To the Editor,

Emergency airway management is necessary when patients develop acute cardiopulmonary failure. Early intubation prevents hypoxemia from a poor bag-mask seal, but multiple intubation attempts increase the risk of complications.13 The Canadian Airway Focus Group summarizes the adverse effects associated with multiple intubation attempts in Table 3 of their 2013 publication on difficult tracheal intubation in the unconscious patient.4 Highly trained residents in supervised intensive care settings have previously been studied. 13

Table Patient demographics and status of first-intubation care provider attempts (n = 218 patients)

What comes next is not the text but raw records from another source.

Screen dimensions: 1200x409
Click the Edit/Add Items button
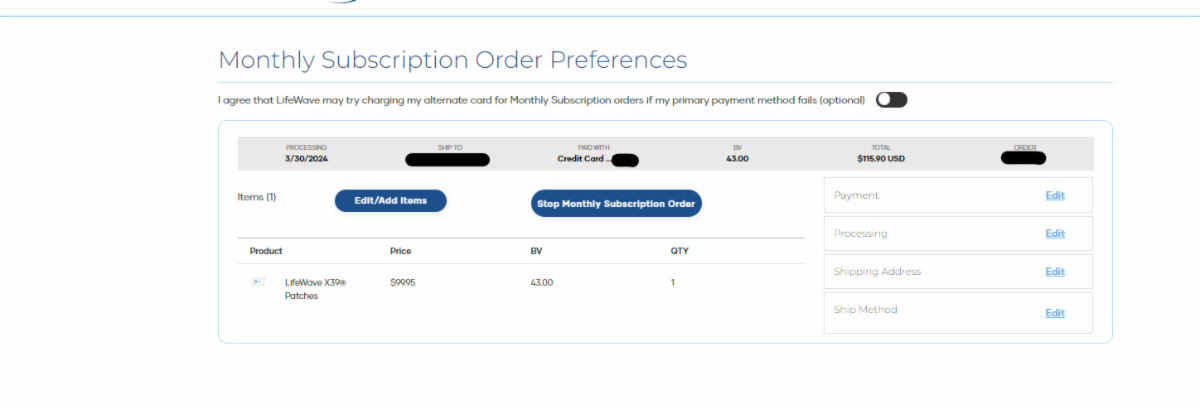(x=390, y=201)
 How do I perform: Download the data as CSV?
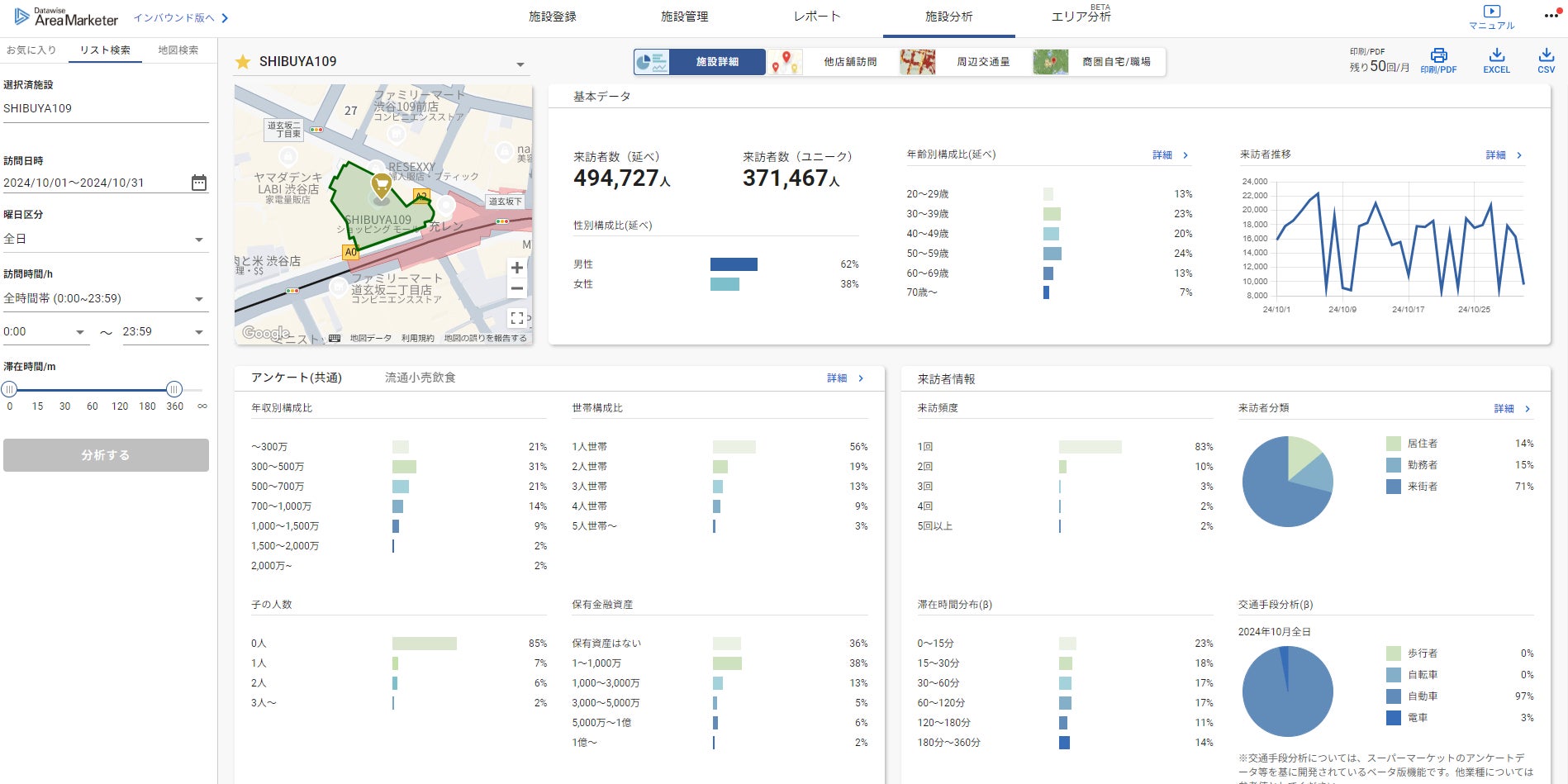(1546, 56)
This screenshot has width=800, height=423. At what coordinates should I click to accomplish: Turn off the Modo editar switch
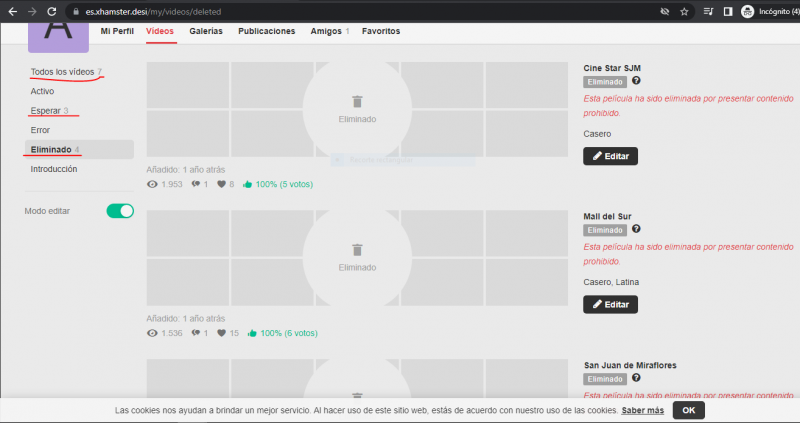click(120, 211)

In our teaching hospital, resident physicians and nurses on a “code” team respond to hospital ward cardiopulmonary resuscitation events. Resident physicians lacking extensive airway management training are immediately available and provide initial airway management, including direct laryngoscopy and endotracheal intubation. Thereafter, an anesthesiology resident arrives from the operating room to provide further airway assistance with direct laryngoscopy or advanced airway adjuncts, if needed.

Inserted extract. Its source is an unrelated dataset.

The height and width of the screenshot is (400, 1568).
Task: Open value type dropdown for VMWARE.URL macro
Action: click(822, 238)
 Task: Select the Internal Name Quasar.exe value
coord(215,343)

Following institutional review board approval, we conducted a prospective, observational study that compared success and complication rates between experienced and inexperienced resident physicians. The code nurse completed a specifically designed event form for adult ward patients intubated during a code from June 2009 through January 2013. Missing event forms were completed using the subject’s resuscitation code form, medical record, and discussion with the code team. Two groups were defined in terms of their expertise:

  1. 1.

    Anesthesiology residents in postgraduate training year two and above vs all others (designated non-anesthesiology residents); and

  2. 2.

    Upper-level residents (all residents in postgraduate year two and above) vs lower-level residents.

In all, 218 subjects were intubated, among whom 60 required multiple attempts (laryngoscope removed from the oropharynx and subsequently replaced or a new adjunct utilized). Subject demographics were similar. Experience in both training field and training level improved intubation success and reduced esophageal intubation. Overall, 70 of 218 (32%) of subjects experienced complications, including esophageal intubation, regurgitation, and/or aspiration (Table ). Subjects with body mass index > 35 kg⋅m−2 had a fourfold increased risk for requiring more than two intubation attempts (relative risk [RR], 4.2; 95% confidence interval [CI], 2.0 to 8.8). Mortality rates were similar for the physician groups. In all, 139 of 218 (64%) of subjects were in pulseless arrest prior to intubation Their 28-day survival was significantly less than that for subjects not in pulseless arrest (n = 22/138 [16%] vs n = 47/77 [61%]; P < 0.01).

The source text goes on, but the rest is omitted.